텍스트 및 요소 지정 기록

——

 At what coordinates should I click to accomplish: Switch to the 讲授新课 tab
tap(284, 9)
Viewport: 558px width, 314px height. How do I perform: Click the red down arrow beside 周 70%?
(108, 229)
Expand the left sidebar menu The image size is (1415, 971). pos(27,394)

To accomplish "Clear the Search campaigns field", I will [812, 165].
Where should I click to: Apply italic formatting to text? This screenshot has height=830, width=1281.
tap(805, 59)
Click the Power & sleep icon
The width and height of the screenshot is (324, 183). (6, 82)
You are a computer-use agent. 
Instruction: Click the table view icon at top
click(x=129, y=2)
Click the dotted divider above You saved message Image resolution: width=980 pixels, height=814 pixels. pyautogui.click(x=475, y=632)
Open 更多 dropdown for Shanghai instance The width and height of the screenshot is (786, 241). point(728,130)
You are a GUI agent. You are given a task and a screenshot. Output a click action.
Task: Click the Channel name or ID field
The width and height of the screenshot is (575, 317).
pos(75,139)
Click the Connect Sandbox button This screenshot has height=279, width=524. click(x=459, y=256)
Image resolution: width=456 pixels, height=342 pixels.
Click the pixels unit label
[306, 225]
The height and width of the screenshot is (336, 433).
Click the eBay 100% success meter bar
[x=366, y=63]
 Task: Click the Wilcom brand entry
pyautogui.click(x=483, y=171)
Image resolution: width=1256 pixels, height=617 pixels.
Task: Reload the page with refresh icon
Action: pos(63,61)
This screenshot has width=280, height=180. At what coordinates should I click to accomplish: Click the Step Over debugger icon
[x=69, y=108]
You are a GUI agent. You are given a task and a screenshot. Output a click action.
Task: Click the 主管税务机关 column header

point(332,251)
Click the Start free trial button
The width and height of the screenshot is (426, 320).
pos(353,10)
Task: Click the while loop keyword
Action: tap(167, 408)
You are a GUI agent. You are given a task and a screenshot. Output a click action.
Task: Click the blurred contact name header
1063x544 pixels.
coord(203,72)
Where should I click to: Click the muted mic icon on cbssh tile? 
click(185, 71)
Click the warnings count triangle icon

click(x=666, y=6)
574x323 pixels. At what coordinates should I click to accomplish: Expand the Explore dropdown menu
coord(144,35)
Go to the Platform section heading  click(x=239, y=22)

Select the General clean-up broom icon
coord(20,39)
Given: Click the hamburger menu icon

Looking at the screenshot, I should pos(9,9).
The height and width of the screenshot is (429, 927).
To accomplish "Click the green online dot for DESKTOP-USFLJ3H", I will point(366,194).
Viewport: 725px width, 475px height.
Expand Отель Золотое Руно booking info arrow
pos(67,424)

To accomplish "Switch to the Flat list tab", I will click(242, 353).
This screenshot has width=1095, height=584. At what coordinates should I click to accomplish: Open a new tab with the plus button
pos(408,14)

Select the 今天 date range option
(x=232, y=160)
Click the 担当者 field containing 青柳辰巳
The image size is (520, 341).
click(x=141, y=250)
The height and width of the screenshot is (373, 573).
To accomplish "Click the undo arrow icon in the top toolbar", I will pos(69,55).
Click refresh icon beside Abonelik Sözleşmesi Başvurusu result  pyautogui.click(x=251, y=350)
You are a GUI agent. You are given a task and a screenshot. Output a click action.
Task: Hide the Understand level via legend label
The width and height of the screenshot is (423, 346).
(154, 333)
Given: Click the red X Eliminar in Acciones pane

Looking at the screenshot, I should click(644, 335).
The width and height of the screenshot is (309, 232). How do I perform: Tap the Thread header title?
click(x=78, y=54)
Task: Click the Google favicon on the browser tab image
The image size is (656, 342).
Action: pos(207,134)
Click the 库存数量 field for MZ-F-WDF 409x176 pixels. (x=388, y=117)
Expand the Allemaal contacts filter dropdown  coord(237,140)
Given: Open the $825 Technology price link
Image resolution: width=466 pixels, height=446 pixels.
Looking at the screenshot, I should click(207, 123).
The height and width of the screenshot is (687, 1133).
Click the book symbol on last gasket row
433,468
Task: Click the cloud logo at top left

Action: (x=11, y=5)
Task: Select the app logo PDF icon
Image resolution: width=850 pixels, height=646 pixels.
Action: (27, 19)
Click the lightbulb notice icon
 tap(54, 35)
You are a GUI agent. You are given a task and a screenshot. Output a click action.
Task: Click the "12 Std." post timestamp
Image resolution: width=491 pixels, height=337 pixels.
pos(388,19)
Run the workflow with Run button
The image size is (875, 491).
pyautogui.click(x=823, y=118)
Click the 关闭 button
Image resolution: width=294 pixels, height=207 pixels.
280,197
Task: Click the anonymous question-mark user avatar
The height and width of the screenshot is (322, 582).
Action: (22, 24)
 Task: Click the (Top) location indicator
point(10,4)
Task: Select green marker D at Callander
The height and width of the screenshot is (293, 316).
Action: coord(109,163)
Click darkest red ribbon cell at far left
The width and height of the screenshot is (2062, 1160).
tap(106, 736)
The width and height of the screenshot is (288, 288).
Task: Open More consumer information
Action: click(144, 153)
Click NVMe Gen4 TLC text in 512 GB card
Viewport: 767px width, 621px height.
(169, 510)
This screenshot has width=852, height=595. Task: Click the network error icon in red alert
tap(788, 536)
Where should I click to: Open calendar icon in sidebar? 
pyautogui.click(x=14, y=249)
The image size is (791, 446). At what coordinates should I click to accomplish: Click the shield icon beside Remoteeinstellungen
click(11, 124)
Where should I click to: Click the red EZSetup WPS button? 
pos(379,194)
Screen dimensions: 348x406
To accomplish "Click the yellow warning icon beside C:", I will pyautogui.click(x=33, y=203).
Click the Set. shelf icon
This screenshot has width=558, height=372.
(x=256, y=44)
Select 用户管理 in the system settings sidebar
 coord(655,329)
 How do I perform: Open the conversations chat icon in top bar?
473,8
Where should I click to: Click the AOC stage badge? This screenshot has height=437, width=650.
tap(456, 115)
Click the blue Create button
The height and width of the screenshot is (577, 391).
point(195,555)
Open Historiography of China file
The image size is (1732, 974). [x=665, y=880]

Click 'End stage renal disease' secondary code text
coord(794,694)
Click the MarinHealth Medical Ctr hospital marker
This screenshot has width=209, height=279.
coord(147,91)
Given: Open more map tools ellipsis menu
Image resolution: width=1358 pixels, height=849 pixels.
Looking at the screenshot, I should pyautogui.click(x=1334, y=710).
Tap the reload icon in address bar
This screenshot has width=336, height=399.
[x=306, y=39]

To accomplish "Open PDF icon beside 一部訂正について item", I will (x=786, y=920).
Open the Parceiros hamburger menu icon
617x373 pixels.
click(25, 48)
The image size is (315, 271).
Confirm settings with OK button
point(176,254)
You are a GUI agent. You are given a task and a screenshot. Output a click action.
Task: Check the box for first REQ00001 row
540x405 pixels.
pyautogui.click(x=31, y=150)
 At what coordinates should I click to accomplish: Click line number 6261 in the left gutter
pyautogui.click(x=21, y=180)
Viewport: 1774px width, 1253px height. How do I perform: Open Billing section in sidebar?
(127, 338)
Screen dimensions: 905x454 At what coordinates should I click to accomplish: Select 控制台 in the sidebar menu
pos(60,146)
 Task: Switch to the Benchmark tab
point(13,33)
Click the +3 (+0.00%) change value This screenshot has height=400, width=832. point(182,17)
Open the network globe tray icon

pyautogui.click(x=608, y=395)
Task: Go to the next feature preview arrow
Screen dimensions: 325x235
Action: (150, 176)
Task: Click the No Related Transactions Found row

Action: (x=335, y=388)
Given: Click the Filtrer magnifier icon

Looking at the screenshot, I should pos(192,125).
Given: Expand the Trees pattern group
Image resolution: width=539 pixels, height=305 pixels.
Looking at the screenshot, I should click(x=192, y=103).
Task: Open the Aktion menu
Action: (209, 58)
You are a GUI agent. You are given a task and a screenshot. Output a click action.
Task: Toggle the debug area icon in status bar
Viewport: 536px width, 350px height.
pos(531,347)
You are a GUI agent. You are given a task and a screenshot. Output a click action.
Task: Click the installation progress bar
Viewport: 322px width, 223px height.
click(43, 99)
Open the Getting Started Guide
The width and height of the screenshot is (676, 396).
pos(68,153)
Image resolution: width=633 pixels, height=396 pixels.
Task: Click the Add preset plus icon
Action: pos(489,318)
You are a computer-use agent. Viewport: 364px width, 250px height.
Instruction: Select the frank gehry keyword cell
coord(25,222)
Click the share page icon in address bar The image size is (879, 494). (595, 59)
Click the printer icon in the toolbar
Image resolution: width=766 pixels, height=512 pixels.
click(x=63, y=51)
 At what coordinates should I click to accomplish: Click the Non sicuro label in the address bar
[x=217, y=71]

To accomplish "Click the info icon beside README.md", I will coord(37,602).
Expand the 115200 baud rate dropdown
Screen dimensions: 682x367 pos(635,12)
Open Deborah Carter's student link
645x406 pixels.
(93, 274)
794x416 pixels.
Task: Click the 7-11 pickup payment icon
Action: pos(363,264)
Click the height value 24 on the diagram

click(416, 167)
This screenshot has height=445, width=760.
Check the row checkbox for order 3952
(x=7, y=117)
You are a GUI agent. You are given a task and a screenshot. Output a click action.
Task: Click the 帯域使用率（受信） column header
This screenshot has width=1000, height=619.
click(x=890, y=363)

——

**과제 지시**: 위 기록에서 "Viewport: 1774px width, 1253px" 문구가 든 줄부터 "I will coord(37,602)." 문구가 든 줄까지, 양 끝 줄을 포함해 한 글자도 바꾸지 않고 다시 적어 주시겠어요?

**정답**:
Viewport: 1774px width, 1253px height. How do I perform: Open Billing section in sidebar?
(127, 338)
Screen dimensions: 905x454 At what coordinates should I click to accomplish: Select 控制台 in the sidebar menu
pos(60,146)
 Task: Switch to the Benchmark tab
point(13,33)
Click the +3 (+0.00%) change value This screenshot has height=400, width=832. point(182,17)
Open the network globe tray icon

pyautogui.click(x=608, y=395)
Task: Go to the next feature preview arrow
Screen dimensions: 325x235
Action: (150, 176)
Task: Click the No Related Transactions Found row

Action: (x=335, y=388)
Given: Click the Filtrer magnifier icon

Looking at the screenshot, I should pos(192,125).
Given: Expand the Trees pattern group
Image resolution: width=539 pixels, height=305 pixels.
Looking at the screenshot, I should click(x=192, y=103).
Task: Open the Aktion menu
Action: (209, 58)
You are a GUI agent. You are given a task and a screenshot. Output a click action.
Task: Toggle the debug area icon in status bar
Viewport: 536px width, 350px height.
pos(531,347)
You are a GUI agent. You are given a task and a screenshot. Output a click action.
Task: Click the installation progress bar
Viewport: 322px width, 223px height.
click(43, 99)
Open the Getting Started Guide
The width and height of the screenshot is (676, 396).
pos(68,153)
Image resolution: width=633 pixels, height=396 pixels.
Task: Click the Add preset plus icon
Action: pos(489,318)
You are a computer-use agent. Viewport: 364px width, 250px height.
Instruction: Select the frank gehry keyword cell
coord(25,222)
Click the share page icon in address bar The image size is (879, 494). (595, 59)
Click the printer icon in the toolbar
Image resolution: width=766 pixels, height=512 pixels.
click(x=63, y=51)
 At what coordinates should I click to accomplish: Click the Non sicuro label in the address bar
[x=217, y=71]

To accomplish "Click the info icon beside README.md", I will coord(37,602).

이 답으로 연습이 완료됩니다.